3D Printed Titanium Bone: When Metal Grows Into the Shape of Bone

Have you ever wondered: if a piece of bone is removed, how do you fill the gap?

In the past, doctors could only stuff a metal “cage” in there – cylindrical, standard‑sized, like a piece of industrial pipe. Whether it matched the contour of your bone or not was secondary – as long as it held things in place.

That approach worked for many years, more or less. But there were always those patients whose bone had been eaten away by a tumor, leaving a hole too irregular for a standard pipe. Or worse – places like the pelvis, shaped like an irregular bowl, with no off‑the‑shelf part available.That’s when 3D printed titanium alloy steps in.

Metal powder and a beam of light.

The process isn’t complicated: finely grind titanium alloy (commonly Ti6Al4V ELI powder, the extra‑low interstitial grade for medical use) and spread it in a machine. A laser scans layer by layer following a computer model. The powder melts instantly, then solidifies. One layer finished, another spread on top. A few hours later, a metal part that looks like deep‑sea coral is “grown.”

Why not solid?

Because solid titanium is too stiff. 3D printed titanium implants are deliberately made porous – for example, porosity controlled at 60–80% and pore size 300–800 microns – so that bone cells can crawl into the pores and settle there.
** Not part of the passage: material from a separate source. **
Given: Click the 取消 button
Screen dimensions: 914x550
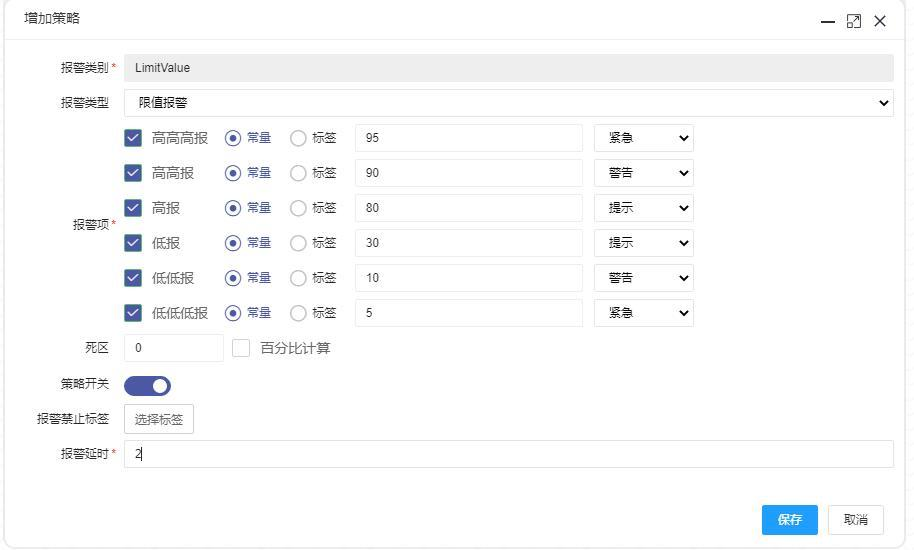Looking at the screenshot, I should tap(855, 520).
This is “osseointegration”: titanium and bone are not just neighbors, they grow together.

There are already mature product families on the market, such as titanium alloy artificial vertebral bodies for the spine, 3D printed acetabular cups, and custom titanium mesh for maxillofacial reconstruction. Take the acetabular cup – traditional off‑the‑shelf cups come in only a few sizes, while a 3D printed version can be custom‑designed from a patient’s CT data, with a micro‑porous surface that allows bone ingrowth, offering stability far superior to conventional cement fixation.

A real‑world example：

In 2013, a patient with a sacral tumor in Beijing had half of his pelvis removed. Surgeons first reconstructed the defect shape from CT scans, then designed a titanium alloy prosthesis that fit perfectly – not just similar, but perfectly matched. During surgery, the moment the implant was placed, it locked flush with the surrounding bone. That implant was made from Ti6Al4V ELI powder using electron beam melting (EBM) in a single build, requiring only minor post‑processing polishing.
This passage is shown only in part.